Content starts
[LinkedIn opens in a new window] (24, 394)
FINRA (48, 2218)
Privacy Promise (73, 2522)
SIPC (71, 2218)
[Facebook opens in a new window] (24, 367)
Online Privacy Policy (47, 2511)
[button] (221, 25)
Content ends
» **DIRECTIONS FOR THIS TASK**
What lines in the records contain the word "window"? Return each one.

» **COMPLETED TASK**
[LinkedIn opens in a new window] (24, 394)
[Facebook opens in a new window] (24, 367)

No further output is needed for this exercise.